Task prompt: Go through the entries below line by line and count those containing "from"; the answer is that count alone.

Entries shown:
▼▼▼

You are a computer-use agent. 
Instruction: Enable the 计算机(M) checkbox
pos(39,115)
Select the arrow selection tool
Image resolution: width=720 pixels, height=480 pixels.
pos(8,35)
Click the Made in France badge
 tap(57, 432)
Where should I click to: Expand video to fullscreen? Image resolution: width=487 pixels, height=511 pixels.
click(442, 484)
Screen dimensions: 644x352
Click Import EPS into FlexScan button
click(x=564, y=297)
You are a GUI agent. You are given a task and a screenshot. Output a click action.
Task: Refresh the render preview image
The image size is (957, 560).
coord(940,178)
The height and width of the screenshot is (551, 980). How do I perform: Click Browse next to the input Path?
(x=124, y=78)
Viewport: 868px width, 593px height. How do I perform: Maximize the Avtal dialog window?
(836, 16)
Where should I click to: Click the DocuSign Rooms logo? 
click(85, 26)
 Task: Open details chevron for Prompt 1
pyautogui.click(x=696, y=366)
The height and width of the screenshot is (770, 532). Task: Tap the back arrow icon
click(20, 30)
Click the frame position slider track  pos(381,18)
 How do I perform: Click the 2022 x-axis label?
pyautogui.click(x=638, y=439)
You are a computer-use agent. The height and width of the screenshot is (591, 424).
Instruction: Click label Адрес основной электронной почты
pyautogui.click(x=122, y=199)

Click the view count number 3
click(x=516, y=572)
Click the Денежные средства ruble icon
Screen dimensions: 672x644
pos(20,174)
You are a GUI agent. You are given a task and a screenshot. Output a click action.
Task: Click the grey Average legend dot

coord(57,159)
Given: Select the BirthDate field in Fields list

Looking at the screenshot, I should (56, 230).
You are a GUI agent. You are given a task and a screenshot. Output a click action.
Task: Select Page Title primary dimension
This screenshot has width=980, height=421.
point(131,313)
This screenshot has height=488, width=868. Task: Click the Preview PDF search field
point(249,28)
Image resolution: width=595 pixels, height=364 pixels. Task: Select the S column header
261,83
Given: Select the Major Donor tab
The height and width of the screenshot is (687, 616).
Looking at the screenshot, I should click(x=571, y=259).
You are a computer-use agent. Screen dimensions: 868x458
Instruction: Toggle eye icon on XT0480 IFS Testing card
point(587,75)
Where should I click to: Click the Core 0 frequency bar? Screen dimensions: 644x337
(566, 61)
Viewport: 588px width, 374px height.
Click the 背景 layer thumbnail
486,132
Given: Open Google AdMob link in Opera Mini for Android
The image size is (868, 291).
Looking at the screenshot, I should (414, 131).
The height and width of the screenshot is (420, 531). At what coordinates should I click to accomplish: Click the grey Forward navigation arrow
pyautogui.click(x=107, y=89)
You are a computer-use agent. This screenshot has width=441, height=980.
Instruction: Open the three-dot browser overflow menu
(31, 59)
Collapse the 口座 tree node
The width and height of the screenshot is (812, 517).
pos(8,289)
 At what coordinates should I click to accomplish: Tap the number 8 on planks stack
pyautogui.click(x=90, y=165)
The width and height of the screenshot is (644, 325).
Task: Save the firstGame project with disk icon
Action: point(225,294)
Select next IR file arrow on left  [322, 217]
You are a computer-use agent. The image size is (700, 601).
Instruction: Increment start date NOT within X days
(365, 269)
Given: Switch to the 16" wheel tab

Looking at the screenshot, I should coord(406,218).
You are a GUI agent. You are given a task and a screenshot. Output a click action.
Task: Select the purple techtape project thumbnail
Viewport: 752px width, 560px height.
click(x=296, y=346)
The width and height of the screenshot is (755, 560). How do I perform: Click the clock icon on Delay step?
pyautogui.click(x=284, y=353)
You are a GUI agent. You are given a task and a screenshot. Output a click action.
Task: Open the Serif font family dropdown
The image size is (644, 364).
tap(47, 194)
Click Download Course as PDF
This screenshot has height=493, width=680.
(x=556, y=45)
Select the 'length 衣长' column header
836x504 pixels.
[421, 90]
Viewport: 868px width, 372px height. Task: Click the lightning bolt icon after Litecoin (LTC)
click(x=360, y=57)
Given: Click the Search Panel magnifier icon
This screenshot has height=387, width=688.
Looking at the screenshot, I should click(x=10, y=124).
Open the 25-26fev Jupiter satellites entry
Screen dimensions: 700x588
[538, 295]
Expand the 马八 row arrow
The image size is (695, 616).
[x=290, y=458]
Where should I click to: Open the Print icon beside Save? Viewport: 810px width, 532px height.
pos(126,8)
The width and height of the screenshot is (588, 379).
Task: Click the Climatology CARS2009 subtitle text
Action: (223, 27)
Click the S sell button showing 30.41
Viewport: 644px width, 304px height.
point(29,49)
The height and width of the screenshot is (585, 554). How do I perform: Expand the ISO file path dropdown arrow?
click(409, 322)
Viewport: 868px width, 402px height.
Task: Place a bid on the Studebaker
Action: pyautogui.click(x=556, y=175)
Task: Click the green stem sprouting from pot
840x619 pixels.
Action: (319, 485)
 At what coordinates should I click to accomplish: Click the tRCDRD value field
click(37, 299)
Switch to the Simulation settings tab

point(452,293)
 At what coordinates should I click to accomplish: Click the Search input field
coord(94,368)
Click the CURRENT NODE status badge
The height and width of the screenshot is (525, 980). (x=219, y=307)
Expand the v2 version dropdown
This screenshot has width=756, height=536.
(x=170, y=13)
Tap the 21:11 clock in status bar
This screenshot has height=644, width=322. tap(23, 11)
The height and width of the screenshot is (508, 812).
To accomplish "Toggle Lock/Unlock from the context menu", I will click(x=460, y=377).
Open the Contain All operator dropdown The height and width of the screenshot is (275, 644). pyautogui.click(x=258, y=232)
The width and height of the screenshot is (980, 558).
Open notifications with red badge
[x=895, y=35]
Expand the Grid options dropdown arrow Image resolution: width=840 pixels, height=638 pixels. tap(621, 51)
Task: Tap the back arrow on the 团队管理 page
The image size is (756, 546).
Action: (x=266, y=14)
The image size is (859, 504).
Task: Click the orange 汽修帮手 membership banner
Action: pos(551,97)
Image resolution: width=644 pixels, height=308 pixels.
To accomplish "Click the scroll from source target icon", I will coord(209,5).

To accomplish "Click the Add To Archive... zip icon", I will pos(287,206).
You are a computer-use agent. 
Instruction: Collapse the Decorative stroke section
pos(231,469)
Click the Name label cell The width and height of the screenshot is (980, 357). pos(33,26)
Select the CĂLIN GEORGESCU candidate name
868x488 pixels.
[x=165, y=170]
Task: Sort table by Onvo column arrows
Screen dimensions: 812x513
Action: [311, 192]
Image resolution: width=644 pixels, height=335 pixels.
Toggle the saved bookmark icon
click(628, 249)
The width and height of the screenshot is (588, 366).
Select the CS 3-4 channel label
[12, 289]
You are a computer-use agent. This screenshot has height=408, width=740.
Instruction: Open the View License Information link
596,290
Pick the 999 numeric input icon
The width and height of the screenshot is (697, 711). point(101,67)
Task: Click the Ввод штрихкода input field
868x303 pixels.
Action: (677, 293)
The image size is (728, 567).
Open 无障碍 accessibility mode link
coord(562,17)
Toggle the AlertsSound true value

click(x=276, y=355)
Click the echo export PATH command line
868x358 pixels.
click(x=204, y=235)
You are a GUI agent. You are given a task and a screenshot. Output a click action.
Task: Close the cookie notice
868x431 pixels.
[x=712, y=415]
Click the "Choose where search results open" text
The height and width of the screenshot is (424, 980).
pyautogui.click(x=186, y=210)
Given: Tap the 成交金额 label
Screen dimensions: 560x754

▲▲▲

Solved exercise: 3